A hurricane watch is in effect for Edisto Beach, SC, to South Santee River, SC.

"When you are looking at a storm surge of this magnitude, where the National Weather Service says that the damage is going to be unbelievable and that they can not emphasize that enough, we know that that is a message that we should listen to", said Cooper. "Preparations to protect life and property should be rushed to completion". "There is probably not a county or a person that will not be affected in some way by this very massive and violent storm".

Florence's weakening as it neared the coast created tension between some who left home and authorities who anxious that the storm could still be deadly.

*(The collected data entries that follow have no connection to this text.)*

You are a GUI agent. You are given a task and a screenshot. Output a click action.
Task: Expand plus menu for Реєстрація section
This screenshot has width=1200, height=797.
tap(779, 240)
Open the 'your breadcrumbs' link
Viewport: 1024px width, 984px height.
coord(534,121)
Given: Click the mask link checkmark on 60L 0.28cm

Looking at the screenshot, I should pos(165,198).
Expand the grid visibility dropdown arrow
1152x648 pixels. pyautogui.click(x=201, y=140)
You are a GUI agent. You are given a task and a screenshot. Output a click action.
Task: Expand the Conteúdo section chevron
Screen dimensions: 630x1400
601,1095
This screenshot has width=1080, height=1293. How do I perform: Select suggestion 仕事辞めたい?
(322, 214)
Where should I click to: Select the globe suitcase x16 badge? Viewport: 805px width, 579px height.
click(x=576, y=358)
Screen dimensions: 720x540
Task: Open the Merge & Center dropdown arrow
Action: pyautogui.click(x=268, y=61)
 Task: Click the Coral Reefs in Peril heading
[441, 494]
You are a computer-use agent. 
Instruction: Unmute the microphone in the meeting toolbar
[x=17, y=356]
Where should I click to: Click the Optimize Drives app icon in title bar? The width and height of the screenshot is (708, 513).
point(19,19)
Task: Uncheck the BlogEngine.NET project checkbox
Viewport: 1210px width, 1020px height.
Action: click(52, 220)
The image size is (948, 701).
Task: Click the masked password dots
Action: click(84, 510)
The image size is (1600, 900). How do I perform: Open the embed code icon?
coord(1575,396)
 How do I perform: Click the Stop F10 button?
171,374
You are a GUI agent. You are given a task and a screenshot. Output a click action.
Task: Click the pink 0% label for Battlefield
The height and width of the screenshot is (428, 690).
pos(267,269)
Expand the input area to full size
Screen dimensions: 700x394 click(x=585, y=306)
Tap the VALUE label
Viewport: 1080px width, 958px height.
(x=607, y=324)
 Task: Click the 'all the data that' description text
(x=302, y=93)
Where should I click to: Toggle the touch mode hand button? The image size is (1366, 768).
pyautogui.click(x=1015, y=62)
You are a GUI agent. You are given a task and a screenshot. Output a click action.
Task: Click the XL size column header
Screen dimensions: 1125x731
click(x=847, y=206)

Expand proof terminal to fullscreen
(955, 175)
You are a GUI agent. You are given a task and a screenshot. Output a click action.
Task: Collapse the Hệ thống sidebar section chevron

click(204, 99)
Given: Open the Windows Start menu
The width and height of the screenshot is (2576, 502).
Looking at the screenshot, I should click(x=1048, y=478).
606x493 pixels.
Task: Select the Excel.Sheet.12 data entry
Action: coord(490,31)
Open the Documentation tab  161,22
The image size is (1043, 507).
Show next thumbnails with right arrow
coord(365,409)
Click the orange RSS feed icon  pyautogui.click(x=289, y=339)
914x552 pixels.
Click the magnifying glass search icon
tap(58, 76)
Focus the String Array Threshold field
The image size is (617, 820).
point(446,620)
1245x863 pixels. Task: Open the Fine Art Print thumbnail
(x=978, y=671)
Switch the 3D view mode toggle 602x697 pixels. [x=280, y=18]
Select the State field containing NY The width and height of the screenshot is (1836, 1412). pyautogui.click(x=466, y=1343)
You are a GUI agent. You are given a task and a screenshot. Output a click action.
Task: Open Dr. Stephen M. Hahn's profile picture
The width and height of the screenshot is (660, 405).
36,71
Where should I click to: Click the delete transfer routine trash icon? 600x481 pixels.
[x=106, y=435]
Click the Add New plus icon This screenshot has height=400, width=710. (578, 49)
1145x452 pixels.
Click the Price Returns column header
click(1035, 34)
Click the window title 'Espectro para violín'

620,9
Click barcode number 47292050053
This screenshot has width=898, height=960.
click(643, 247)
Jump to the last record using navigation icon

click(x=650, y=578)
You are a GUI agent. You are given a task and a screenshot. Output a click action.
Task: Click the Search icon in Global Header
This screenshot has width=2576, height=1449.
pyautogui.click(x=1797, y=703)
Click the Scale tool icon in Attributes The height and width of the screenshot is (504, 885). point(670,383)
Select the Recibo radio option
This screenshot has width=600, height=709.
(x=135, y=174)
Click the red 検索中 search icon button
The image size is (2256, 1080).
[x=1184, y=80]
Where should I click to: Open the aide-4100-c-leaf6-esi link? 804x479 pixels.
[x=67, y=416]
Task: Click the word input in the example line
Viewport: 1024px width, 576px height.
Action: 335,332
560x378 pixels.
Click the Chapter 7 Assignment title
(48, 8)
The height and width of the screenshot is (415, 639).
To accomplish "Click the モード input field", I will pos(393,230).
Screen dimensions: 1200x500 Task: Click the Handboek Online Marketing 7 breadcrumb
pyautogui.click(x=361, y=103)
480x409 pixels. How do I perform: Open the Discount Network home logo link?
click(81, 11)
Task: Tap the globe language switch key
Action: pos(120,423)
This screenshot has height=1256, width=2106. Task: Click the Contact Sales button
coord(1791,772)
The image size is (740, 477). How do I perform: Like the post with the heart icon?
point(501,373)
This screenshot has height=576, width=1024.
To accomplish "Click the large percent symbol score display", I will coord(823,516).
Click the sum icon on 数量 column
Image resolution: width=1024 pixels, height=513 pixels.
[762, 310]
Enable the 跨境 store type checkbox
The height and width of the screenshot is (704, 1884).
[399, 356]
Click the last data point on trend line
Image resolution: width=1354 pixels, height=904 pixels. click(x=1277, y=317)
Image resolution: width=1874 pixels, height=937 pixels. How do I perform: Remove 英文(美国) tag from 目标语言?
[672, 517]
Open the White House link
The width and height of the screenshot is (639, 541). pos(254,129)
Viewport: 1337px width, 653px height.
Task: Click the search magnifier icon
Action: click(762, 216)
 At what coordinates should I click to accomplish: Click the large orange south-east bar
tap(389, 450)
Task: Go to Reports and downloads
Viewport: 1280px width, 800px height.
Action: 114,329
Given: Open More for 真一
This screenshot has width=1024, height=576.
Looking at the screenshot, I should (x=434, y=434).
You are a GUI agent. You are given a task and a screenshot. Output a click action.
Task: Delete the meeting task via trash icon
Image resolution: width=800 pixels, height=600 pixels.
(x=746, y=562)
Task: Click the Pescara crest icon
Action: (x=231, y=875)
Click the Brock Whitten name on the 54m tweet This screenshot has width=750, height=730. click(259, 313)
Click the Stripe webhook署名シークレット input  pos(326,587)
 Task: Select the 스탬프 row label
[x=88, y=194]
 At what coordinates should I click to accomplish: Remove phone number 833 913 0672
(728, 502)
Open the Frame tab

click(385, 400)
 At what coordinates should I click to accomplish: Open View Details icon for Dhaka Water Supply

A new tool created by the NHC helps visualize how devastating the storm surge could be. "This is a life-threatening situation", the advisory said. Persons located within these areas should take all necessary actions to protect life and property from rising water and the potential for other risky conditions. Officials are urging others in its path to follow suit, or prepare for the worst. The gradually slowing but still life-threatening storm is moving northwest at 15 miles per hour (24 kph).

The NOAA's 5 p.m. update included some additional information worth noting.

They don't retire the name of every hurricane - and there's already a buzz that Florence will join the likes of Hazel (1954), Hugo (1989), Fran (1996) and Isabel (2003), the four most destructive hurricanes to strike the southeastern United States.